Люди из захолустья | страница 65



— Повторяю, мамаша, в Сибири снято.

— Говори, батюшка… нет его больше, моего Мишеньки?

Аграфена Ивановна торопливо обтирала фартуком слезинки со скул, приготавливаясь услышать ответ, обмирая заранее. Колокольно гудела, шлепалась об окна пурга, проносясь из Сибири, с колчаковских когда-то тифозных становий… Петр стоял перед старухой строгий.

— Слышите, мамаша? Сомнения, что ваш сын жив, у вас никогда быть не может, понятно? А разговор будет потом…

Аграфена Ивановна обтерлась ладошками, кофточкой… словно проснулась. «Визгнет сейчас», — загадал Журкин, по-прежнему согбенный, с шапкою в руках. И вправду визгнула:

— Дуся, Дуся, погляди-ка, кто приехал!

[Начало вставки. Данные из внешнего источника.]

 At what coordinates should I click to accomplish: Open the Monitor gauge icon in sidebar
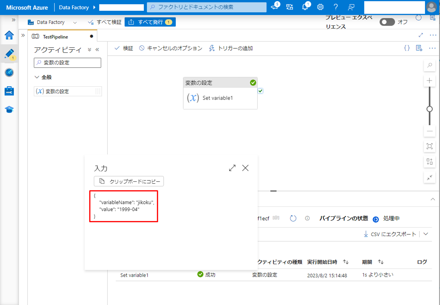click(x=9, y=72)
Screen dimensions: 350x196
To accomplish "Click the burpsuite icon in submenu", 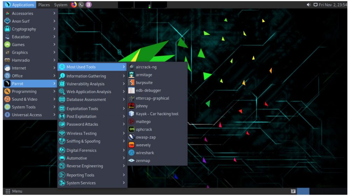I will [131, 83].
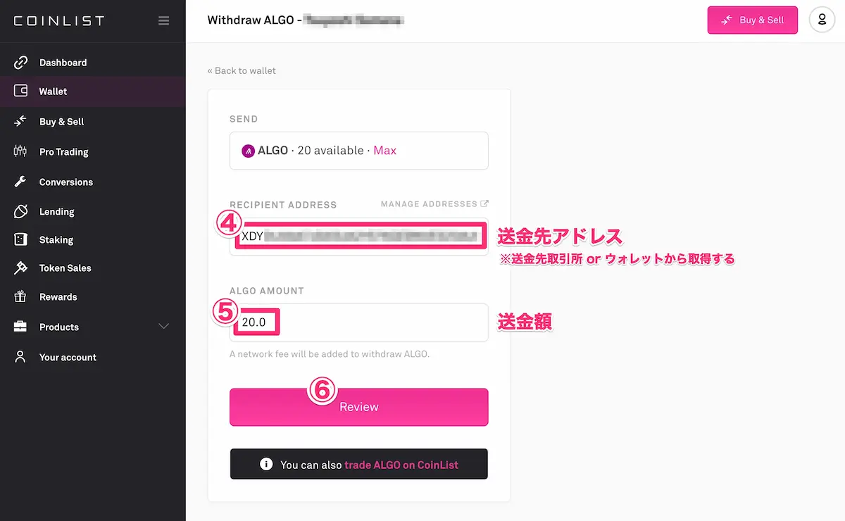Click the ALGO amount input field
This screenshot has height=521, width=845.
pos(358,322)
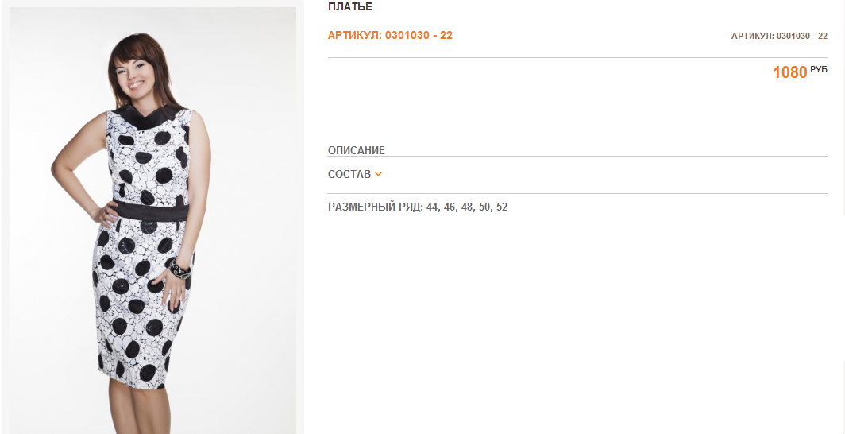The width and height of the screenshot is (845, 434).
Task: Select size 52 in the size range
Action: coord(502,207)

Гадальщик-то не зря сказал, что весточка будет! Вот она, Дуся, от Миши весточка!

Проголубело опять в полдвери; брезговали слово вымолвить гримасные губки…

Журкин отогревался — не только от тепла, но и от радости: «Вот какой секрет вез… Ну и голова! Не пропадешь за ним, Иван, ей-богу!»

Аграфена Ивановна суетилась по-матерински, хлопотливо:

— Да вы одежу-то скидавайте, обогревайтесь хорошенько! Ко столу подвигайтесь, самовар не остыл еще. Дуся, подкинь угольков! Ты чего же, Петяша, вошел-то уж больно молчком, отвертывался?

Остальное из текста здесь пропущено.